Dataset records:
============================================================
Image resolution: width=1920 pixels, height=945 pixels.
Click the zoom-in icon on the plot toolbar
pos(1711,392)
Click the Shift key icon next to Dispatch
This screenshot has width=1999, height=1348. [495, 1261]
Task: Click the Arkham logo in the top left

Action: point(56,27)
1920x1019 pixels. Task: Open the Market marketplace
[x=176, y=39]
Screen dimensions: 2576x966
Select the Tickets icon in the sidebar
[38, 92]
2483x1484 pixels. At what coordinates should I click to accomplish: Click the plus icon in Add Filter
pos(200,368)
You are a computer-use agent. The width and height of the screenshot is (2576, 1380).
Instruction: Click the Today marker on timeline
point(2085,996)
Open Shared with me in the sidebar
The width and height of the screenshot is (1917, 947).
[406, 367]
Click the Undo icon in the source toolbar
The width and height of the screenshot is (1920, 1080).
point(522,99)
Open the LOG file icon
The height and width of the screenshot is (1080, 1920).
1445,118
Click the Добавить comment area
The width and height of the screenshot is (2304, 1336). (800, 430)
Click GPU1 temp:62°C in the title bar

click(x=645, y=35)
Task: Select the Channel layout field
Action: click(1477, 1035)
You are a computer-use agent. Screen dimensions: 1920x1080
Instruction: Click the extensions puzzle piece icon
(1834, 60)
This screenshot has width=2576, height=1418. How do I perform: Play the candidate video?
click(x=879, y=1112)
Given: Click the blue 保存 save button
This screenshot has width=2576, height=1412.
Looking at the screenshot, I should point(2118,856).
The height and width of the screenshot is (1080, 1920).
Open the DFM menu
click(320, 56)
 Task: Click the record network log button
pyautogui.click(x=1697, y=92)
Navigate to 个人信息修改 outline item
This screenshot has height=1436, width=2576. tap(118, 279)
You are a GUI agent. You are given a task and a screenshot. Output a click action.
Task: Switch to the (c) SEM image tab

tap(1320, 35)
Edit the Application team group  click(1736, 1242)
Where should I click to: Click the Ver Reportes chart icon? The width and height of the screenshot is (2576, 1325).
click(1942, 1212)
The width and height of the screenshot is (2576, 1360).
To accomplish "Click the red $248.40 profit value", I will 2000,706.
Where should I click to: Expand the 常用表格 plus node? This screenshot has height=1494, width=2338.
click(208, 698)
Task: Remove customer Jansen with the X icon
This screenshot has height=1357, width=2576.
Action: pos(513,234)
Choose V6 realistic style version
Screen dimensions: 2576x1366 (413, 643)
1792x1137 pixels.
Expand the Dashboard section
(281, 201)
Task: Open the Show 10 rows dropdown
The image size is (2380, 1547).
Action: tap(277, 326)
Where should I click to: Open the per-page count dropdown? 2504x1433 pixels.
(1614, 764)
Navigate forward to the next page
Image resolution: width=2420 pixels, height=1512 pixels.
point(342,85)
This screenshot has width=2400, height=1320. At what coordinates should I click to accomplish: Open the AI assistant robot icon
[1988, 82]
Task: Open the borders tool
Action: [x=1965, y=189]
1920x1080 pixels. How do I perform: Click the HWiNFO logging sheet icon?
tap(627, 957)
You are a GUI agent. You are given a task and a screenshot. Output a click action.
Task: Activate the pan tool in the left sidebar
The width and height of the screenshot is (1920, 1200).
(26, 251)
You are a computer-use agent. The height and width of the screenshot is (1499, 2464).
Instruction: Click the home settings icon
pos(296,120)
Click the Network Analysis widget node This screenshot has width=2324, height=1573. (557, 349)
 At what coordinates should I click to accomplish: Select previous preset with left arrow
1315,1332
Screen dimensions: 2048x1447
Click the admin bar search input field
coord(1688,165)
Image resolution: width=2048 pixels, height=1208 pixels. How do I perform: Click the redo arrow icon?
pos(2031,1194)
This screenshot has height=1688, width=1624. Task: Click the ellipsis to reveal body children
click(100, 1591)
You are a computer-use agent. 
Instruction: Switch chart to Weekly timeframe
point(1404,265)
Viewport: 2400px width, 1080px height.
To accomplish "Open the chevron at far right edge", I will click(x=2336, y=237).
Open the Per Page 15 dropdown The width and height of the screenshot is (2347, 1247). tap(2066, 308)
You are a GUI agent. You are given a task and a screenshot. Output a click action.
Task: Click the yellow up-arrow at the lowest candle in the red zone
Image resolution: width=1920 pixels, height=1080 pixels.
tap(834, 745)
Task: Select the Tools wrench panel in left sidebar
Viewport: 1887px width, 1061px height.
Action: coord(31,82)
============================================================
What you will do = Quote the data above in full, changing nothing.

Answer to the problem =
Image resolution: width=1920 pixels, height=945 pixels.
Click the zoom-in icon on the plot toolbar
pos(1711,392)
Click the Shift key icon next to Dispatch
This screenshot has width=1999, height=1348. [495, 1261]
Task: Click the Arkham logo in the top left

Action: point(56,27)
1920x1019 pixels. Task: Open the Market marketplace
[x=176, y=39]
Screen dimensions: 2576x966
Select the Tickets icon in the sidebar
[38, 92]
2483x1484 pixels. At what coordinates should I click to accomplish: Click the plus icon in Add Filter
pos(200,368)
You are a computer-use agent. The width and height of the screenshot is (2576, 1380).
Instruction: Click the Today marker on timeline
point(2085,996)
Open Shared with me in the sidebar
The width and height of the screenshot is (1917, 947).
[406, 367]
Click the Undo icon in the source toolbar
The width and height of the screenshot is (1920, 1080).
point(522,99)
Open the LOG file icon
The height and width of the screenshot is (1080, 1920).
1445,118
Click the Добавить comment area
The width and height of the screenshot is (2304, 1336). (800, 430)
Click GPU1 temp:62°C in the title bar

click(x=645, y=35)
Task: Select the Channel layout field
Action: click(1477, 1035)
You are a computer-use agent. Screen dimensions: 1920x1080
Instruction: Click the extensions puzzle piece icon
(1834, 60)
This screenshot has width=2576, height=1418. How do I perform: Play the candidate video?
click(x=879, y=1112)
Given: Click the blue 保存 save button
This screenshot has width=2576, height=1412.
Looking at the screenshot, I should point(2118,856).
The height and width of the screenshot is (1080, 1920).
Open the DFM menu
click(320, 56)
 Task: Click the record network log button
pyautogui.click(x=1697, y=92)
Navigate to 个人信息修改 outline item
This screenshot has height=1436, width=2576. tap(118, 279)
You are a GUI agent. You are given a task and a screenshot. Output a click action.
Task: Switch to the (c) SEM image tab

tap(1320, 35)
Edit the Application team group  click(1736, 1242)
Where should I click to: Click the Ver Reportes chart icon? The width and height of the screenshot is (2576, 1325).
click(1942, 1212)
The width and height of the screenshot is (2576, 1360).
To accomplish "Click the red $248.40 profit value", I will 2000,706.
Where should I click to: Expand the 常用表格 plus node? This screenshot has height=1494, width=2338.
click(208, 698)
Task: Remove customer Jansen with the X icon
This screenshot has height=1357, width=2576.
Action: pos(513,234)
Choose V6 realistic style version
Screen dimensions: 2576x1366 (413, 643)
1792x1137 pixels.
Expand the Dashboard section
(281, 201)
Task: Open the Show 10 rows dropdown
The image size is (2380, 1547).
Action: tap(277, 326)
Where should I click to: Open the per-page count dropdown? 2504x1433 pixels.
(1614, 764)
Navigate forward to the next page
Image resolution: width=2420 pixels, height=1512 pixels.
point(342,85)
This screenshot has width=2400, height=1320. At what coordinates should I click to accomplish: Open the AI assistant robot icon
[1988, 82]
Task: Open the borders tool
Action: [x=1965, y=189]
1920x1080 pixels. How do I perform: Click the HWiNFO logging sheet icon?
tap(627, 957)
You are a GUI agent. You are given a task and a screenshot. Output a click action.
Task: Activate the pan tool in the left sidebar
The width and height of the screenshot is (1920, 1200).
(26, 251)
You are a computer-use agent. The height and width of the screenshot is (1499, 2464).
Instruction: Click the home settings icon
pos(296,120)
Click the Network Analysis widget node This screenshot has width=2324, height=1573. (557, 349)
 At what coordinates should I click to accomplish: Select previous preset with left arrow
1315,1332
Screen dimensions: 2048x1447
Click the admin bar search input field
coord(1688,165)
Image resolution: width=2048 pixels, height=1208 pixels. How do I perform: Click the redo arrow icon?
pos(2031,1194)
This screenshot has height=1688, width=1624. Task: Click the ellipsis to reveal body children
click(100, 1591)
You are a computer-use agent. 
Instruction: Switch chart to Weekly timeframe
point(1404,265)
Viewport: 2400px width, 1080px height.
To accomplish "Open the chevron at far right edge", I will click(x=2336, y=237).
Open the Per Page 15 dropdown The width and height of the screenshot is (2347, 1247). tap(2066, 308)
You are a GUI agent. You are given a task and a screenshot. Output a click action.
Task: Click the yellow up-arrow at the lowest candle in the red zone
Image resolution: width=1920 pixels, height=1080 pixels.
tap(834, 745)
Task: Select the Tools wrench panel in left sidebar
Viewport: 1887px width, 1061px height.
Action: coord(31,82)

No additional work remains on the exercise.